TASK REQUIREMENTS: Isolate every line in the records below with "label" in it.

INFORMATION SUPPLIED:
▶

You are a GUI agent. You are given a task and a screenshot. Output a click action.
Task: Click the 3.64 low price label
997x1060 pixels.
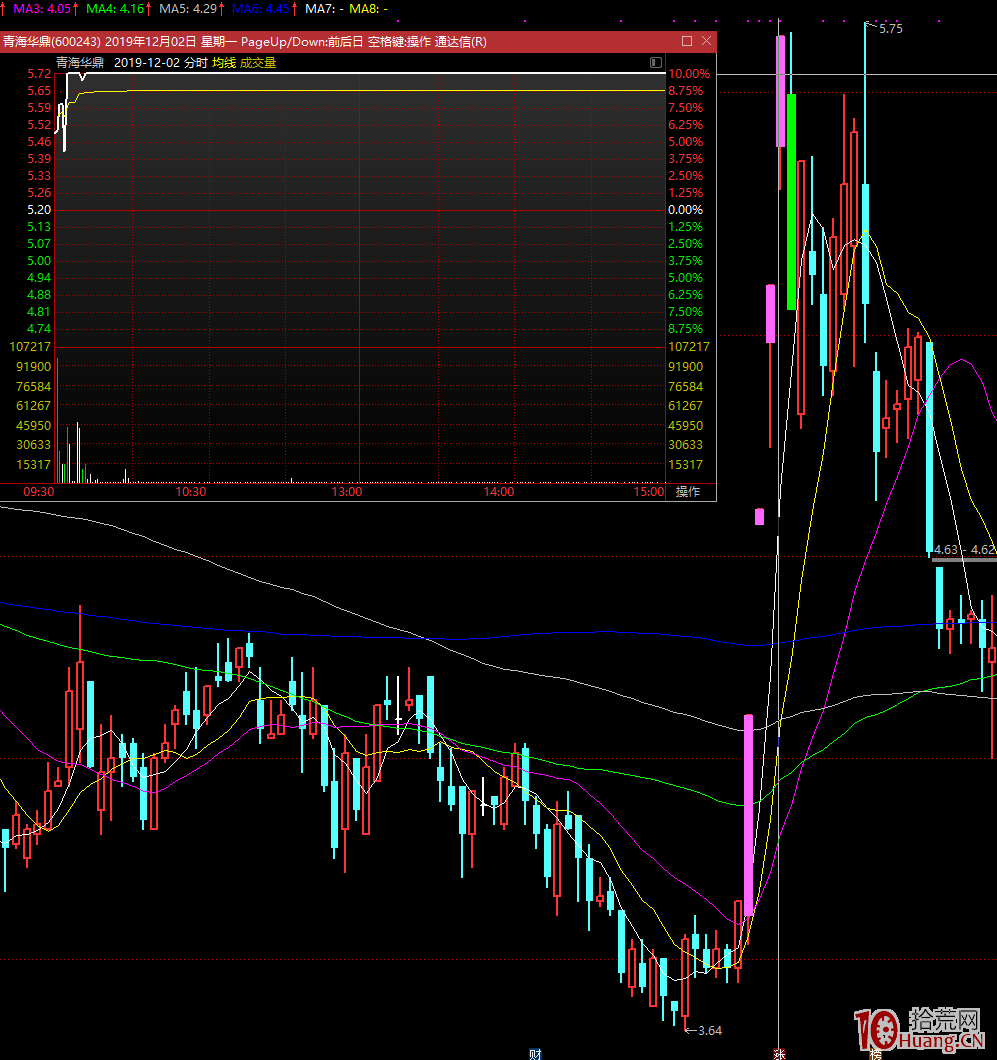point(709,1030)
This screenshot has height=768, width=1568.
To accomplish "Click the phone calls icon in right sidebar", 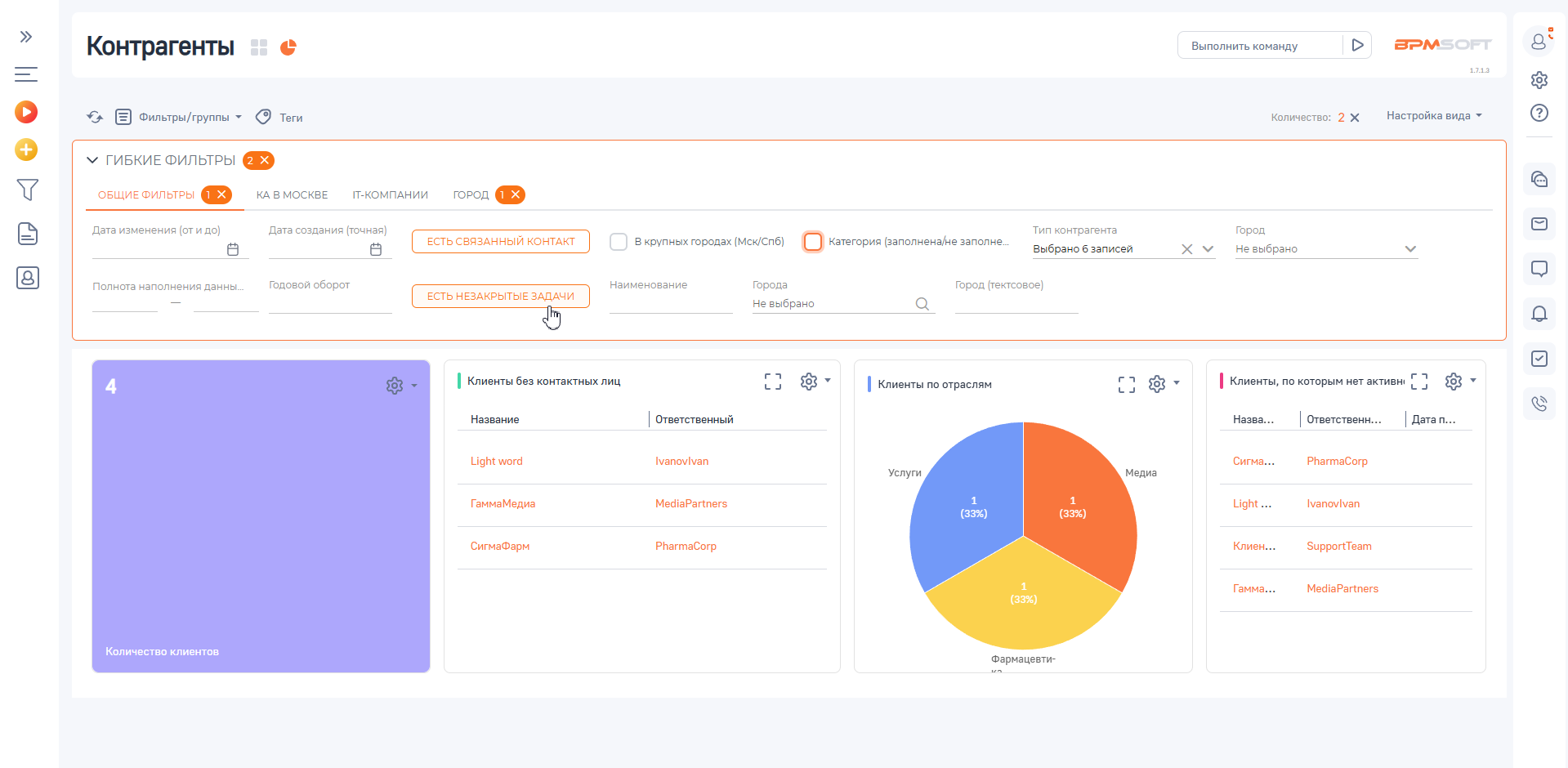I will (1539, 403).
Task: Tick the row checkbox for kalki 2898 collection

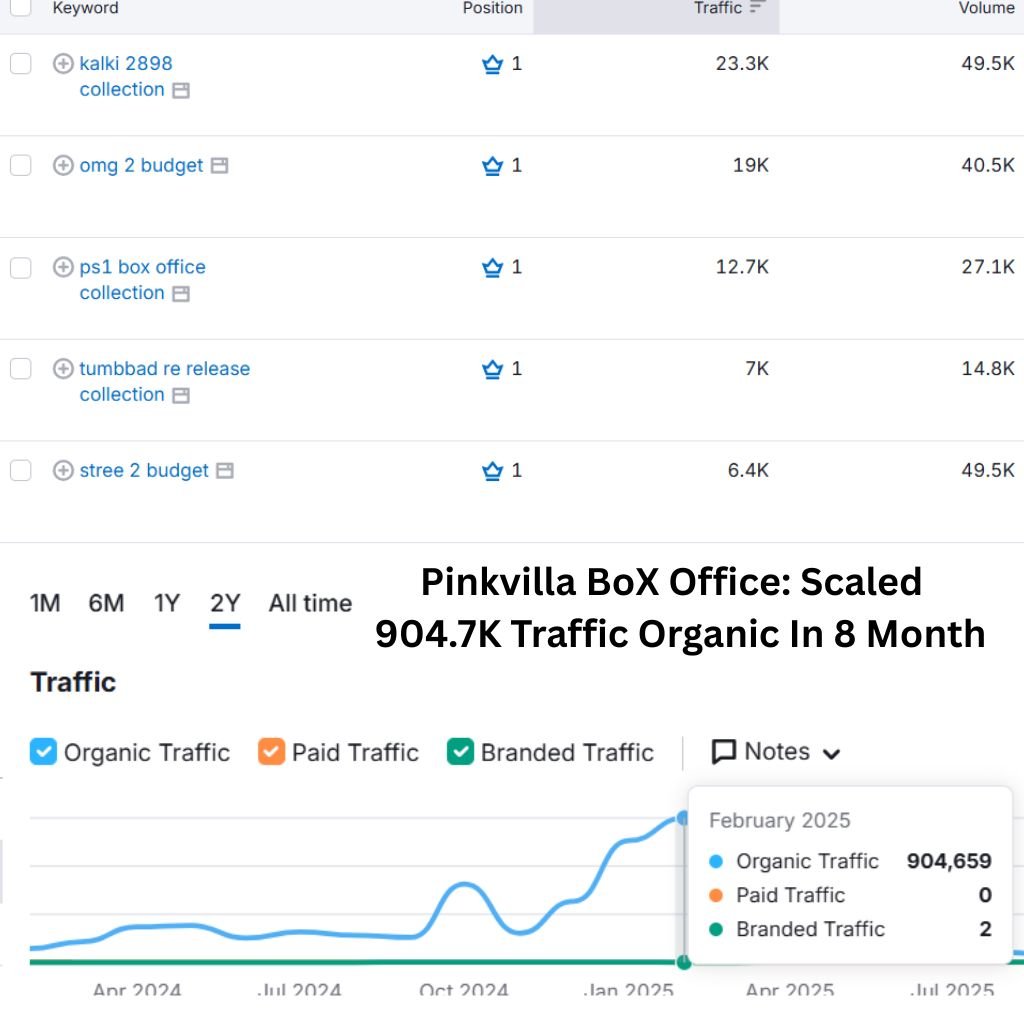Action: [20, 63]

◀
▶

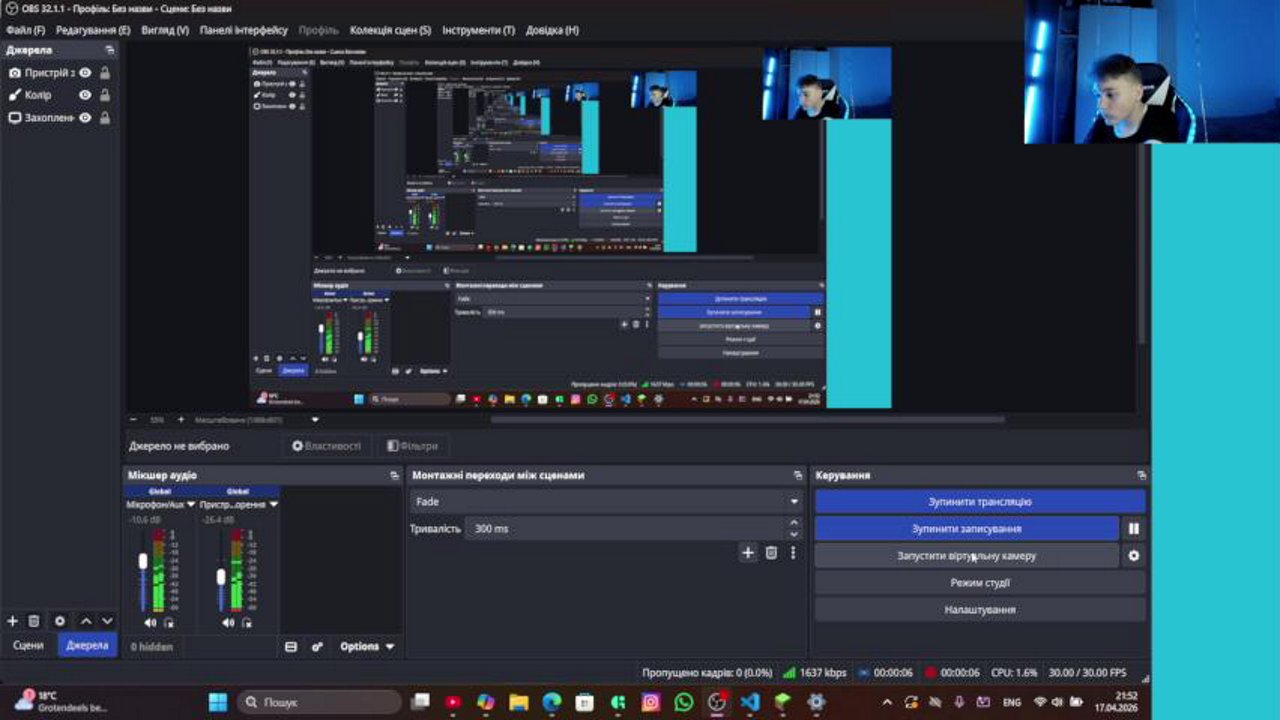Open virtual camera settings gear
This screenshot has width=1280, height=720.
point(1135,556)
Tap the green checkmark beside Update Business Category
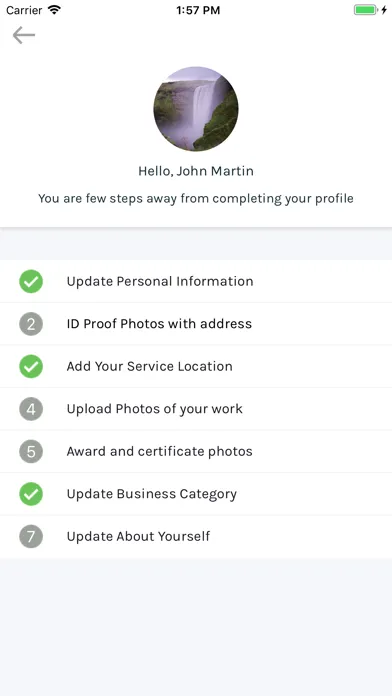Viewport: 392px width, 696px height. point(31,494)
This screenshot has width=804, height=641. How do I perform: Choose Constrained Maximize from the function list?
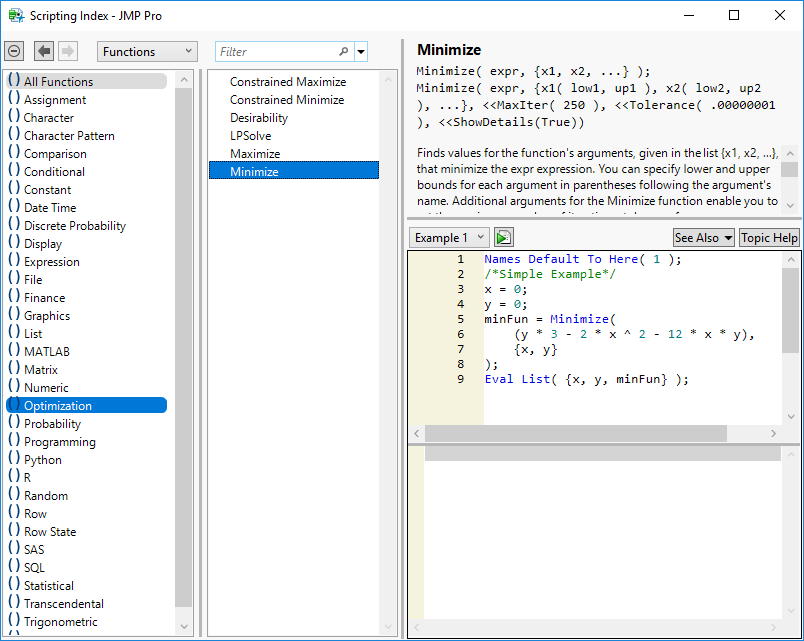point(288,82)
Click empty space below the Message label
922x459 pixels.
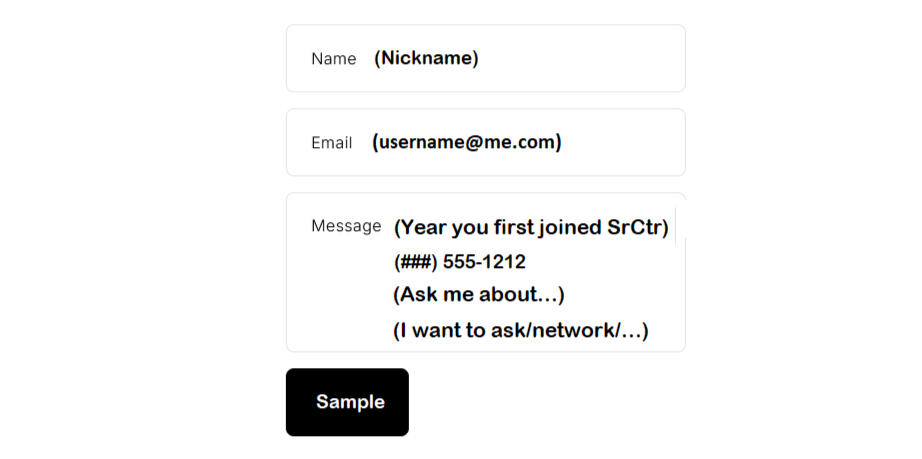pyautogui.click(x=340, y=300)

◀
▶

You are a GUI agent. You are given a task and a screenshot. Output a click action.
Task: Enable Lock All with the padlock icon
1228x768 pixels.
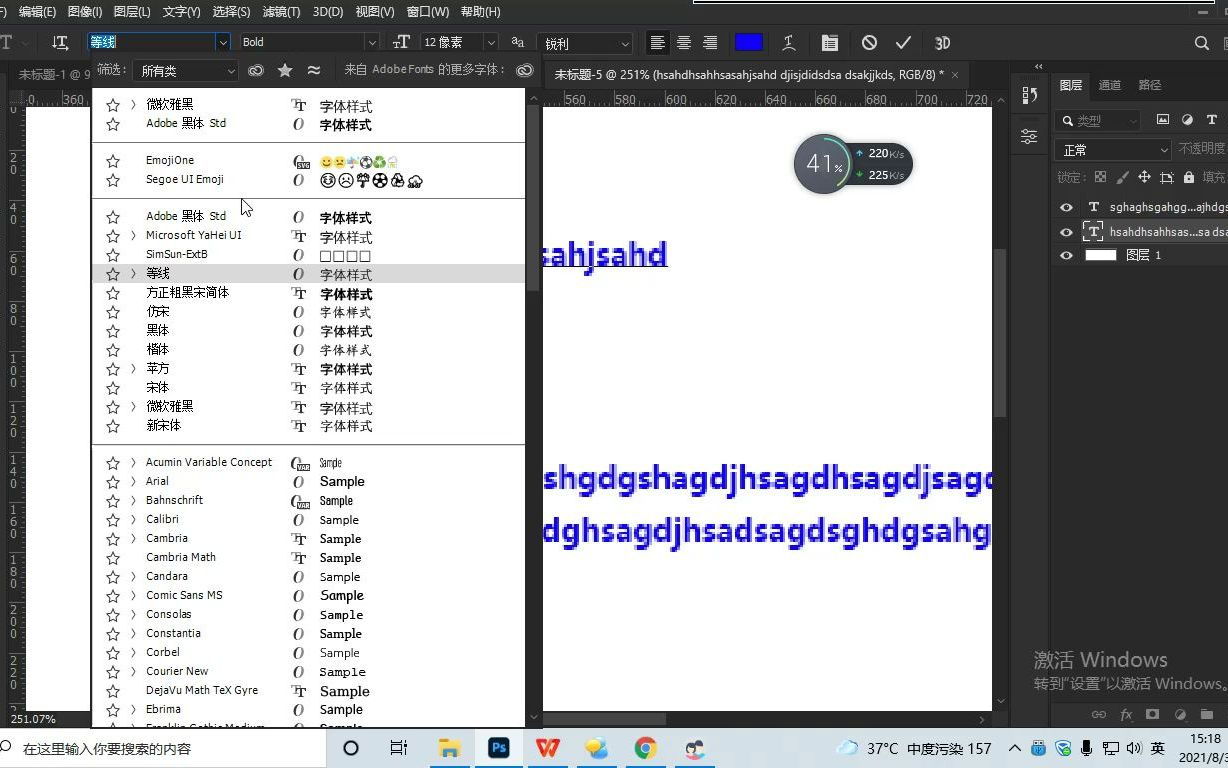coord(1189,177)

◀

ANSWER AREA:
Task: Click the 3.64 low price label
Click empty space below the Message label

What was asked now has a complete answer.